(Por Analía Cuccia Baidal)
La maestra de la escuela Leopoldo Suárez era de esas mujeres de rostro angelical, voz suave y de las que todo pequeño encuentra, en su fantasía, como su primer amor. Le decían “La Chiquita”, madre de dos varones, de 6 y 8 años, a los que llevaba consigo para todos lados cuando su marido estaba de viaje por trabajo. Salvo los fines de semana, cuando jugaba Huracán.
Esa maestra hermosa de ojos soñadores y de guardapolvo blanco se transformaba en la líder de la Número 1, la barrabrava más “picante” de la Tierra. En cada tiro fallido de algún jugador, una mala infracción o un despeje desopilante, “La Chiquita” se transformaba en un dragón escupiendo fuego con las palabras más obscenas jamás escuchadas. Les salían desde lo más profundo de sus entrañas, y era tanta la fuerza que hacía para que la escuchara aquel al que iba dirigida la puteada que se tenía que sostener el estómago. Era tan evidente la descarga que, después de cada partido, al minuto de haber sonado el silbato, ella volvía a ser la misma ‘seño’ angelical.
A nadie le sorprendía su extraño alter ego. La querían así e incluso la preferían en la tribuna más que en las aulas, porque en aquellas escalinatas era una más de ellos. Mientras que, cuando estaba delante de un pizarrón, era de las que tomaba pruebas sorpresa cuando los pibes se mandaban alguna cagada.

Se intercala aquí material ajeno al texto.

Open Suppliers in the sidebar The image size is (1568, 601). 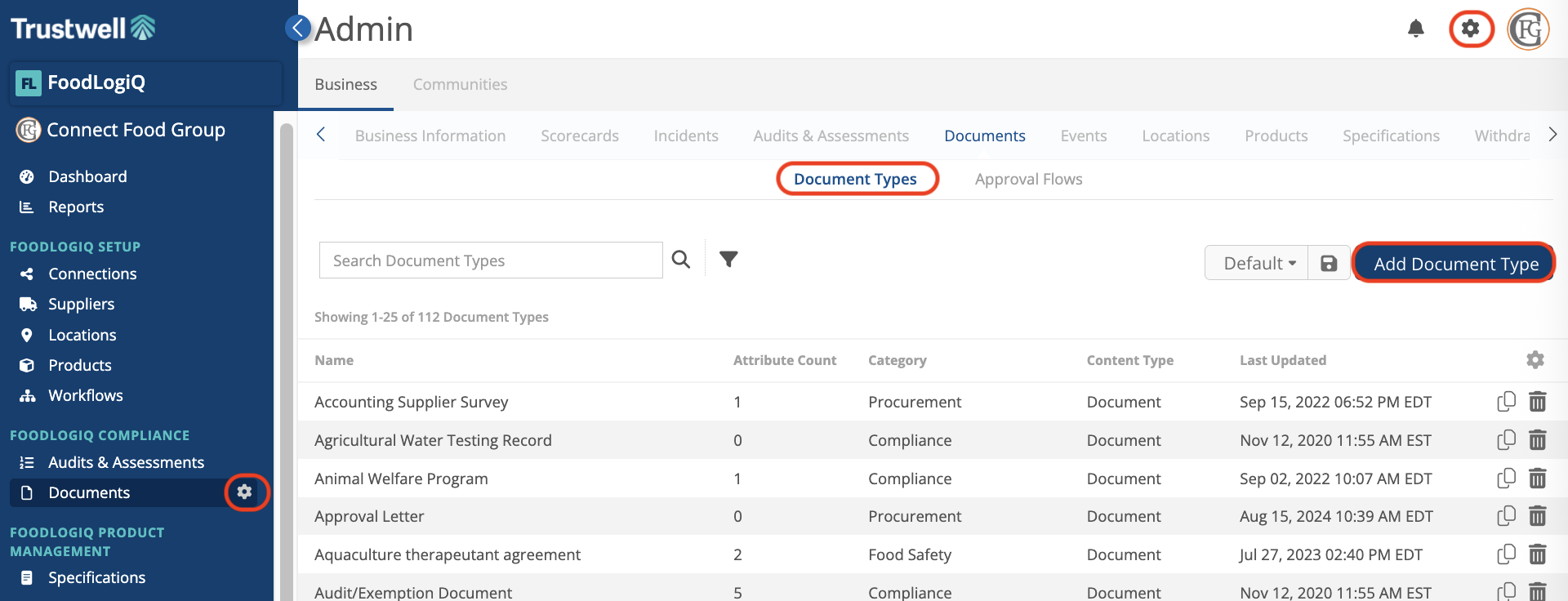coord(81,305)
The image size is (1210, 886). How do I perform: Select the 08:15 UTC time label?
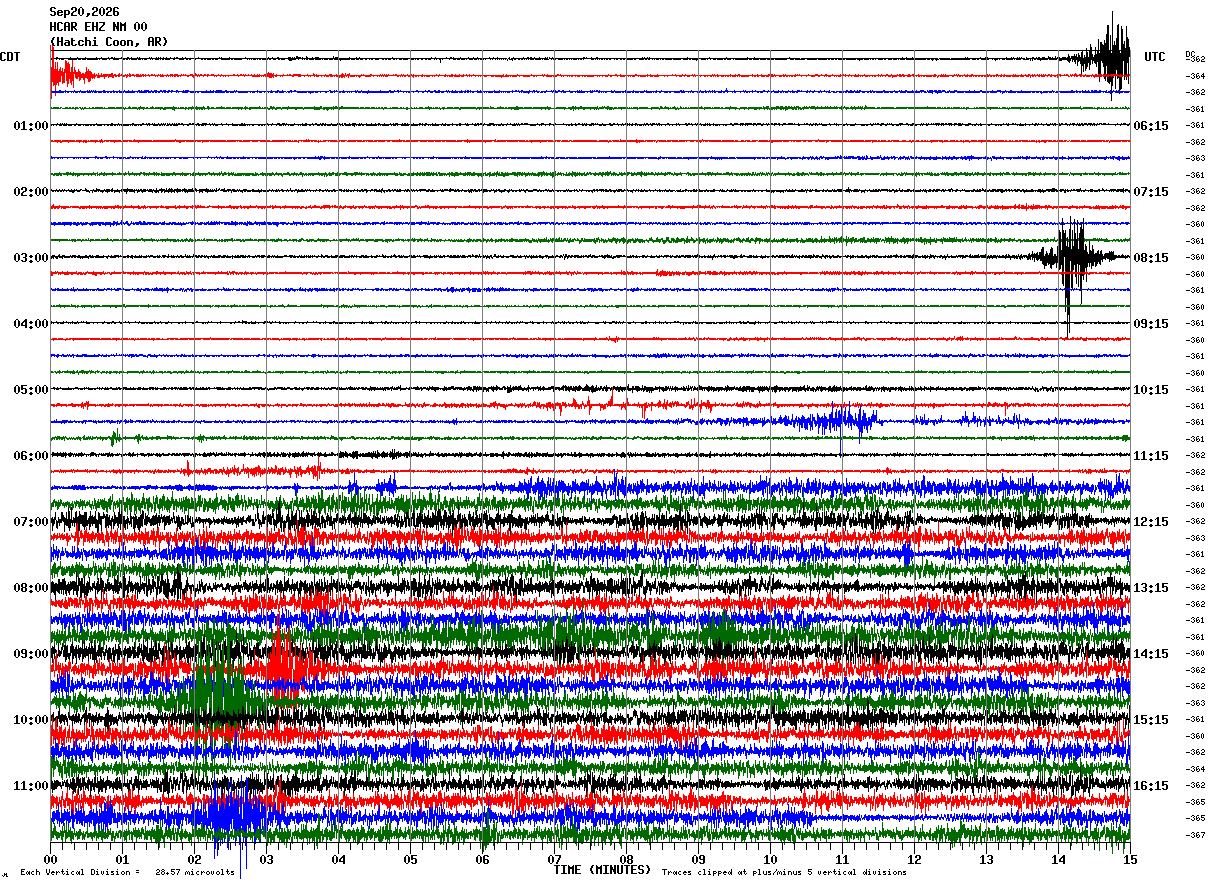[1151, 258]

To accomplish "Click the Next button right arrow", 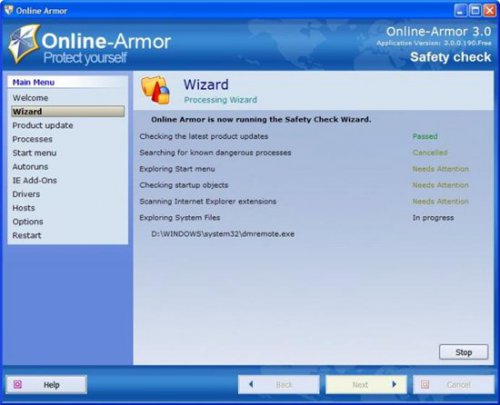I will tap(394, 384).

Según decía, su espacio en la cancha era la platea, pegada a la tela y cerca de la salida del túnel, porque “desde la popular no me escucha el árbitro”, decía. Ese era el sector de sus tantas idas y venidas con ceño fruncido y hablando todo el tiempo. “La cancha es su lugar de terapia perfecto”, aseguraban quienes más la conocían.
Su calendario de hincha marchó bien hasta fines de mayo de 2011. El Globo debía jugar el sábado siguiente la final del Torneo del Interior contra San Jorge, en Tucumán. La hinchada había alquilado tres ómnibus para partir todos juntos en la caravana el viernes por la noche, y las expectativas eran enormes.
De soltera siempre fue parte de la comitiva pero esta vez era distinto. “La Chiquita” sentía su rol de madre de familia tironeado por el de hincha. Dos amores compatibles, pero no ese fin de semana.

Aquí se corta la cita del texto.